Le 6e arrondissement reste le plus cher de Lyon avec 6 002 euros par m2, suivi du 2e à 5 832 euros, du 1er à 5 691 euros, du 4e à 5 497 euros, du 3e à 5 095 euros, du 7e à 4 920 euros, du 5e à 4 433 euros, du 9e à 4 242 euros et du 8e à 4 232 euros. Cette hiérarchie demeure stable depuis plusieurs trimestres, mais l’amplitude des corrections varie fortement d’un secteur à l’autre. Sur un an, l’indice Fnaim enregistre une baisse de 7,4 % en euros constants, confirmant l’enclenchement d’une tendance baissière depuis le pic de 2022. À l’échelle de trois ans, la correction atteint 8,3 %. Les 3 pièces, référence du marché, sont passés de 375 000 euros en mai 2022 à 325 000 euros en avril 2026, soit un repli de 13,3 % à l’échelle de toute la ville.

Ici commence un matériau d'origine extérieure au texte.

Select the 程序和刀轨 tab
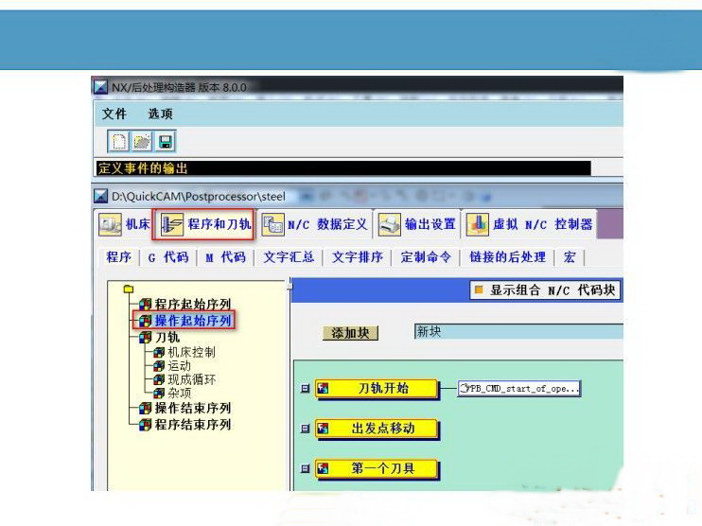Image resolution: width=702 pixels, height=526 pixels. [x=205, y=225]
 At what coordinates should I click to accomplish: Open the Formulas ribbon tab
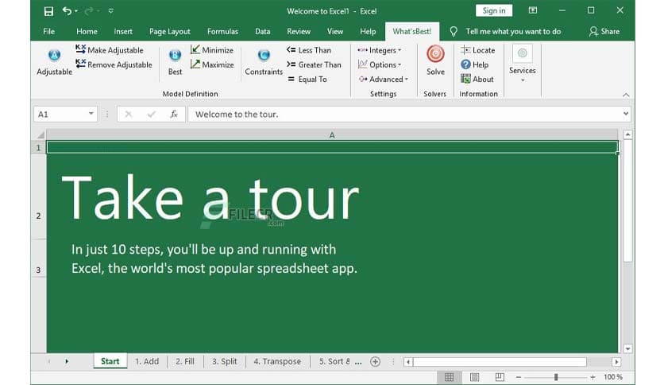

Maisons contre appartements, deux dynamiques opposées sur le terrain
Le segment des maisons subit un ajustement net. En mai 2026, le prix moyen atteignait encore 5 929 euros par m2. Un mois plus tard, il tombe à 5 649 euros. Cette contraction de près de 5 % en un mois traduit une demande plus sélective pour les biens individuels dans la métropole. Les acheteurs arbitrent davantage, et les vendeurs sont contraints d’aligner leurs prétentions sur le pouvoir d’achat réel des ménages, comprimé par des taux d’emprunt autour de 3,5 % et une inflation qui rogner les capacités d’endettement. À l’inverse, les appartements poursuivent leur ascension, passant de 4 512 euros par m2 en mai à 4 673 euros en juin. Cette progression continue témoigne de l’attractivité persistante des biens collectifs dans l’hypercentre et les arrondissements bien desservis par les transports. Le 6e reste le plus prisé, avec un écart de près de 1 770 euros par m2 avec le 8e, arrondissement le moins cher de la ville.
Prix moyen au m2 à Lyon en juin 2026
- Appartements : 4 673 euros par m2 (hausse de 3,57 % en un mois)

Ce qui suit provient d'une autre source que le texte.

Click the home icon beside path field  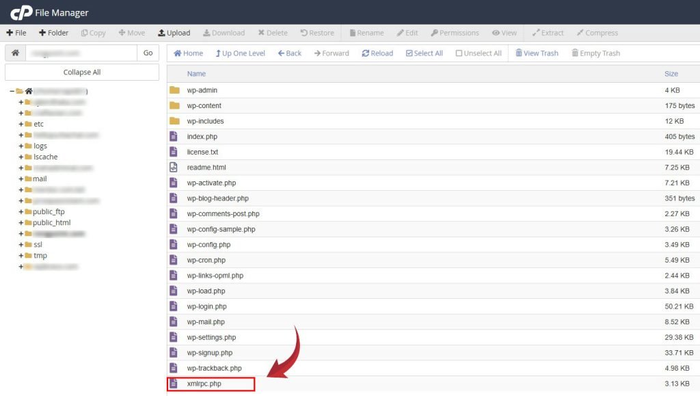[15, 53]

- Maisons : 5 649 euros par m2 (baisse de 4,72 % en un mois)
- 6e arrondissement : 6 002 euros par m2 (le plus cher)
- 8e arrondissement : 4 232 euros par m2 (le moins cher)
Source : SeLoger et MeilleursAgents.com via MoneyVox · Fnaim via Le Figaro
Marché locatif stable, rendements sous pression dans l’ancien
Les loyers restent stables à Lyon. Entre mai et juin 2026, les appartements se louent à 17,40 euros par m2, les maisons à 15,20 euros. Aucune variation. Cette stabilité reflète un marché mature où l’offre et la demande s’équilibrent. Les propriétaires bailleurs maintiennent leurs tarifs malgré les fluctuations du marché à l’achat, ce qui comprime mécaniquement les rendements bruts dans les zones les plus chères. À 6 002 euros par m2 dans le 6e, un studio de 25 m2 coûte 150 000 euros. Loué 435 euros charges comprises (17,40 euros par m2), il génère 5 220 euros annuels, soit un rendement brut de 3,48 % avant impôts et charges de copropriété. Dans le 8e, à 4 232 euros par m2, le même studio coûte 105 750 euros et dégage un rendement brut de 4,94 %. L’écart est significatif. Sur le terrain, les investisseurs locatifs privilégient désormais Villeurbanne et les arrondissements périphériques, où les prix d’achat restent plus accessibles. Le T3 médian à Villeurbanne s’établit à 249 000 euros en avril 2026, contre 325 000 euros à l’échelle de Lyon. La différence finance une partie des travaux de rénovation énergétique, obligation croissante avec le durcissement du calendrier DPE.